Virtually all the crank calls were received between 4:22 and 4:24 a.m., save for Uduak-Joe Ntuk, who must be in the Platinum Club to warrant an early-bird special call at 3:54 a.m.
If you’re not one of the cool kids and didn’t receive a call and are possessed of a perverse curiosity about what the message sounded like, just imagine a drunk couple trying to vocally imitate a poorly maintained freight train rumbling through the port for 32 seconds.
Who’s behind all this? Nobody knows, and there’s no particular common denominator among its recipients, who range from an unaffiliated female Long Beach City College professor (whose spoofed phone number was used to send the message to Gaylord, while the others got their calls from the spoofed Gaylord number or a “no caller ID”) to Keir Jones, a Signal Hill city councilman, along with various candidates and elected officials ranging from council members to Board of Education members—some, but not all of whom, have endorsed various candidates.
Agatha Christie’s Hercule Poirot couldn’t sort this mess out, and Doug Haubert, Long Beach’s elected city prosecutor, hasn’t been able to get a handle on the mess, either. There are too many fingers pointing in too many directions—labor and police unions, Roger Stonesque campaign managers, chiefs of various staffs, families of candidates and, of course the candidates themselves—it’s hard to find anyone who’s been behaving civilly since the primaries.
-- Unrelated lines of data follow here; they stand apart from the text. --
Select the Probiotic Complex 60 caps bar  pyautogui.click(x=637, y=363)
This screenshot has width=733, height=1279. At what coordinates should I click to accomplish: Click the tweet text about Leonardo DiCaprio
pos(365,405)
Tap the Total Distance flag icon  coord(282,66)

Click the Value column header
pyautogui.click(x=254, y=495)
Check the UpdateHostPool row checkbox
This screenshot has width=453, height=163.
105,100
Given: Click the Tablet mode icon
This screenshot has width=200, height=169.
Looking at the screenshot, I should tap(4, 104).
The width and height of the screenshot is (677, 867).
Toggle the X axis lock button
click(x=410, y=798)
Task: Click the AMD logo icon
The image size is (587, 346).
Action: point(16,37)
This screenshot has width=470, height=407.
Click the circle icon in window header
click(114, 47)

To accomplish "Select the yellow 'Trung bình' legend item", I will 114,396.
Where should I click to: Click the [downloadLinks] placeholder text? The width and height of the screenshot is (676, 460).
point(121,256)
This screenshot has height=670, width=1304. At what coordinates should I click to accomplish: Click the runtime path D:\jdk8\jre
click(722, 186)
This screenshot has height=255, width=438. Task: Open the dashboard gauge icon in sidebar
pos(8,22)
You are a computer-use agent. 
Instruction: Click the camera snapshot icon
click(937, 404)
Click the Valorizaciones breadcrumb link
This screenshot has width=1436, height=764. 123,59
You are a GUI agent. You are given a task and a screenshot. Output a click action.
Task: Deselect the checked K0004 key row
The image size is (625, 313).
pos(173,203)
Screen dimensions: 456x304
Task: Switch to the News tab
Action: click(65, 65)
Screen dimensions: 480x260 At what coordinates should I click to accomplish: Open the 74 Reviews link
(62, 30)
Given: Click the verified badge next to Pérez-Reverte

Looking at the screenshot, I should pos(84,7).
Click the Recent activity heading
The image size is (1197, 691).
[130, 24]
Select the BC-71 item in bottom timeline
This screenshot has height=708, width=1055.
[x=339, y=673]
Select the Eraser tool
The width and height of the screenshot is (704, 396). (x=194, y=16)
Still, Haubert said that he’s taking the whole business of campaign fakery seriously, but, he acknowledged, “It won’t be easy” to track down the culprit(s).
“The problem of dirty tricks in politics has been around a long time,” he said. “But new technology gives people new ways to do dirty tricks.”
Haubert said he’s reached out to the police department, and he plans to reach out to other agencies “to help put an end to this despicable conduct.”
A few suggestions for Haubert include the Los Angeles County District Attorney’s Public Integrity Division, or the California Department of Justice, or the Fair Political Practices Commission, or any group that’s able to deal with these matters.
In any case, I would strongly urge Haubert to not try to grapple with twisted matter by himself but rather to get help on the horn quickly in an earnest effort to get these matters squared away before the Nov. 3 election, lest some shady and disreputable people will scoot into office to do a term’s worth of damage.
Though, at the risk of sounding a tad cynical based on this season’s slate of hopefuls, that’s likely to occur no matter how you vote. It’s just a matter of degrees and how much deception you can live with.